Added a README with instructions on installing WasmEdge with WASI-NN Neural Speed plugin and downloading the model.
Added a Rust source file main.rs implementing logic for using the Neural Speed plugin to perform an inference task with a Neural chat model.

Potential Problems:

The use of hardcoded paths like /usr/local/bin and /usr/local/lib in the installation instructions may not be suitable for all systems and could lead to errors on different setups.
Lack of error handling in the Rust code could result in unexpected behavior if any operations fail.
The Rust code could benefit from more comments and clarity in variable names to improve readability and maintainability.
The patch could include unit tests to ensure the functionality works as expected and to maintain code quality.

Overall, the patch introduces new functionality efficiently but could be improved in terms of error handling and documentation.

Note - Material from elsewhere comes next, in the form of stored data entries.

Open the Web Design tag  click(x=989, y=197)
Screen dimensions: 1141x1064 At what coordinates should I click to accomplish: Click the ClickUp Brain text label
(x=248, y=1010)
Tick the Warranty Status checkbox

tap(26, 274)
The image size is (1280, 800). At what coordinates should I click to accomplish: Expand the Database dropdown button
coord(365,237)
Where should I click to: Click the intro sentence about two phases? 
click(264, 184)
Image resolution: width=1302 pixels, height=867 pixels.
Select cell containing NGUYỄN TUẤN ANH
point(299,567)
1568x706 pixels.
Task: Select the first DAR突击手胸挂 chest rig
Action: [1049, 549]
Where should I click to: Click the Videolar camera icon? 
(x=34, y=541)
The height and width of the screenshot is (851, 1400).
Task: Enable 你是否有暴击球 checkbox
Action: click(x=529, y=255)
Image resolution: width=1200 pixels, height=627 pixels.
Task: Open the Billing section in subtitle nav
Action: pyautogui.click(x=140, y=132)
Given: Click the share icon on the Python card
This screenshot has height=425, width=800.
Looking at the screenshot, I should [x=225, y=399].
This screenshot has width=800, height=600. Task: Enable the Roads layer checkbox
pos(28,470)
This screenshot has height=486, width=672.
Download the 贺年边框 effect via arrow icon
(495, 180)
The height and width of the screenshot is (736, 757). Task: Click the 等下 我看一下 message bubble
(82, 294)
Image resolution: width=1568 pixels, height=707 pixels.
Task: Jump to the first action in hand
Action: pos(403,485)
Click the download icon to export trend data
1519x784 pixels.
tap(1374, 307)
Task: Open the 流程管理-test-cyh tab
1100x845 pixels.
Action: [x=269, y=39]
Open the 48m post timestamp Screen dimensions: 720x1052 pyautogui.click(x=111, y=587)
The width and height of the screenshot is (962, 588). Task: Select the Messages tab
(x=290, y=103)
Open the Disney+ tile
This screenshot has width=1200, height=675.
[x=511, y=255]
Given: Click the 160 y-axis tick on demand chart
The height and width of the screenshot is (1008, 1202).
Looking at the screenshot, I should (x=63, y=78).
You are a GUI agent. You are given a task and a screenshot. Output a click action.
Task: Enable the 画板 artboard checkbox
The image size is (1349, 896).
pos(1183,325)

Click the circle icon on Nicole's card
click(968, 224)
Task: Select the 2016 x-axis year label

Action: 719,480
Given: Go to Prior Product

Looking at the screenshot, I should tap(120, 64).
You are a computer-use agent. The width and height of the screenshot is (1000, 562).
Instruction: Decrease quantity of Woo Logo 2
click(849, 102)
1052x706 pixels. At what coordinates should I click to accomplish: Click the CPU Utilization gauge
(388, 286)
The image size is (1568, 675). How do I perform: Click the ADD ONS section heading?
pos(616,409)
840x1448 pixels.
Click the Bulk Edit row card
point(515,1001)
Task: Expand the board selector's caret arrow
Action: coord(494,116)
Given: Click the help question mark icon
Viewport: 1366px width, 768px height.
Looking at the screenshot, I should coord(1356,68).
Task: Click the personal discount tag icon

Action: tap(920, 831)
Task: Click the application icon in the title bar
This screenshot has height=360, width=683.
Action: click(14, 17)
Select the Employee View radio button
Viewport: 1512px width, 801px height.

Commit 14cb1941e1cde1feecdd7b70f5bd4cca6503e125

Key Changes:

The change in this patch is replacing the 'context.fini_single()' method call with 'graph.unload()' method call in the 'main' function of the 'wasmedge-neuralspeed' Rust project.

Potential Problems:

The method call 'context.fini_single()' has been replaced with 'graph.unload()', but there is no direct explanation provided as to why this change was made. It's important to ensure that this change doesn't introduce any new issues or break existing functionality.
It seems like the comment at the end of the patch file is incomplete (line: graph.unload().expect("Failed to free resource");). It is advisable to provide a meaningful comment explaining the rationale behind this change.

Overall, it's important to review the impact of replacing 'context.fini_single()' with 'graph.unload()' to ensure that it aligns with the project's design and functionality. The changes should also be properly documented for better understanding by other contributors.

Commit 75d677266bbf80900b0038f65de3261908334cca

Key Changes:

The patch updates the backend name in the README file from "OpenVINO" to "Neural Speed."
The model download link specifies the neural-chat-7b-v3-1.Q4_0 model in GGUF format.

Potential Problems:

The patch seems straightforward with no functional issues identified.
It's essential to ensure that the backend name is accurately updated throughout the project to avoid confusion.
Confirm that the neural-chat-7b-v3-1.Q4_0 model is appropriately referenced and accessible for users.
Make sure the changes align with the project's goals and standards.

juntao · 2024-04-26T09:09:35Z

Would love to see a performance comparison of the same model on llama.cpp on Intel CPUs.

grorge123 · 2024-05-01T13:50:18Z

I run a simple test on i7-12700K.
model: llama-2-7b-chat.Q4_0
Number of input tokens: 12

llama.cpp:
Number of output tokens: 170
load time = 2706.11 ms
sample time = 3.59 ms / 170 runs ( 0.02 ms per token, 47393.36 tokens per second)
prompt eval time = 478.58 ms / 12 tokens ( 39.88 ms per token, 25.07 tokens per second)
eval time = 34458.22 ms / 169 runs ( 203.89 ms per token, 4.90 tokens per second)
total time = 37193.88 ms / 181 tokens
Neural Speed:
Number of Output tokens: 409
Load time: 5290 ms
Compute time: 157988 ms
Total time: 163278 ms

juntao · 2024-05-01T14:22:19Z

Does that mean it is actually slower than llama.cpp?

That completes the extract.